EXERCISE BRIEF:
Would you reproduce exactly the lines below from the one holding "Screen dimensions: 900x490" through the one holding "Open 保养记录 in the side menu", inclusive, and no others?

MATERIAL PROVIDED:

○ ○ ○ ○

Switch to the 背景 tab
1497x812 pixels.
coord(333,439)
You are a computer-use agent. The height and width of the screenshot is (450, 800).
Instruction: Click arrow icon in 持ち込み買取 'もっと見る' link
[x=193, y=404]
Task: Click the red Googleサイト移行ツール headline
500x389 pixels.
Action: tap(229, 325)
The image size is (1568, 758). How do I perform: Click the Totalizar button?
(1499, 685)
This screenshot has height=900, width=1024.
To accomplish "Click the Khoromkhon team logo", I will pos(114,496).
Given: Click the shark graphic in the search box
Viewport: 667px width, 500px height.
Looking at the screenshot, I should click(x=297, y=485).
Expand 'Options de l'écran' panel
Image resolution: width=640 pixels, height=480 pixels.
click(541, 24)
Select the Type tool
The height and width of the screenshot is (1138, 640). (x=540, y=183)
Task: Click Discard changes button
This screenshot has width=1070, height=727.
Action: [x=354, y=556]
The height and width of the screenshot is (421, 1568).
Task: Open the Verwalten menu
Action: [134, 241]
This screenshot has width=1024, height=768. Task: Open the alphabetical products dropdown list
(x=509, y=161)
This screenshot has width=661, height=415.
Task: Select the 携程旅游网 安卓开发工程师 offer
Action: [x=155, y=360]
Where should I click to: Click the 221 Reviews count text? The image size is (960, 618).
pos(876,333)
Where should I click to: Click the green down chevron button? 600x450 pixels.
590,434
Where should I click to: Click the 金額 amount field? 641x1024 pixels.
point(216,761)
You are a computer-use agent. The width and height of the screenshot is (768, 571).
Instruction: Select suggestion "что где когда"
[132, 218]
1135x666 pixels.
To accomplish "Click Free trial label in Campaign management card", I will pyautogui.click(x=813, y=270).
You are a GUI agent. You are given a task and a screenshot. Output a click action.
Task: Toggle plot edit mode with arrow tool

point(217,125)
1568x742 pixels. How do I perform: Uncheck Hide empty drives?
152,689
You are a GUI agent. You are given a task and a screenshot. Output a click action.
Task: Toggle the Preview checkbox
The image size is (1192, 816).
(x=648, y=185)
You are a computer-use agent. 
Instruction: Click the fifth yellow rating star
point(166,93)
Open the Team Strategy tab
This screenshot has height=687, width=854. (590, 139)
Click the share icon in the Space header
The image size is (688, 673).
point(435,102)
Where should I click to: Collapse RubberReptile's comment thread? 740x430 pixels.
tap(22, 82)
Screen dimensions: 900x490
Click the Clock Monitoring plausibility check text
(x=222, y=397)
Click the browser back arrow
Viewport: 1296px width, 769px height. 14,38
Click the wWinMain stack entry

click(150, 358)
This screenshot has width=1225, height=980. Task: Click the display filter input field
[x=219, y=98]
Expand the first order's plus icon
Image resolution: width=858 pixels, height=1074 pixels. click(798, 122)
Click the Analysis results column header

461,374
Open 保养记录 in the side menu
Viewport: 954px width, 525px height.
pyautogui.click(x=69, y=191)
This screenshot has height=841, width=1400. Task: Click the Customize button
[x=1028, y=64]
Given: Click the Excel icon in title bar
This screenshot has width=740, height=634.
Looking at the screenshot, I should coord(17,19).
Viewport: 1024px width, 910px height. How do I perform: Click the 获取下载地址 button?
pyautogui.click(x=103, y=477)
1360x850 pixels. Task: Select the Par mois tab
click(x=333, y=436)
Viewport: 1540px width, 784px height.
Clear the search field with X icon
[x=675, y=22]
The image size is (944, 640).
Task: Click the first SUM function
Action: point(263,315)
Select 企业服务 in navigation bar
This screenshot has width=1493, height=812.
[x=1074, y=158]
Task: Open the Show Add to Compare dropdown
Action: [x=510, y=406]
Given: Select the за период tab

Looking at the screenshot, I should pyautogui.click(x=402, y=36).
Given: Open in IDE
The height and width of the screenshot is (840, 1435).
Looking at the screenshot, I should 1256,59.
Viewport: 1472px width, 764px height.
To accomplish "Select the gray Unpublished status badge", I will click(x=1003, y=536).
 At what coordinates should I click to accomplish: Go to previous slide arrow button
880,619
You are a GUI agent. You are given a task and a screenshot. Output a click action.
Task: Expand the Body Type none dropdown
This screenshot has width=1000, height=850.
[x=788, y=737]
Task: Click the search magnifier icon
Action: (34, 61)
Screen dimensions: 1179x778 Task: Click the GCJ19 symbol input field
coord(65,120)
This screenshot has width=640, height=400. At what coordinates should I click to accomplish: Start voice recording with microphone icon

○ ○ ○ ○

TASK SOLUTION:
Screen dimensions: 900x490
Click the Clock Monitoring plausibility check text
(x=222, y=397)
Click the browser back arrow
Viewport: 1296px width, 769px height. 14,38
Click the wWinMain stack entry

click(150, 358)
This screenshot has width=1225, height=980. Task: Click the display filter input field
[x=219, y=98]
Expand the first order's plus icon
Image resolution: width=858 pixels, height=1074 pixels. click(798, 122)
Click the Analysis results column header

461,374
Open 保养记录 in the side menu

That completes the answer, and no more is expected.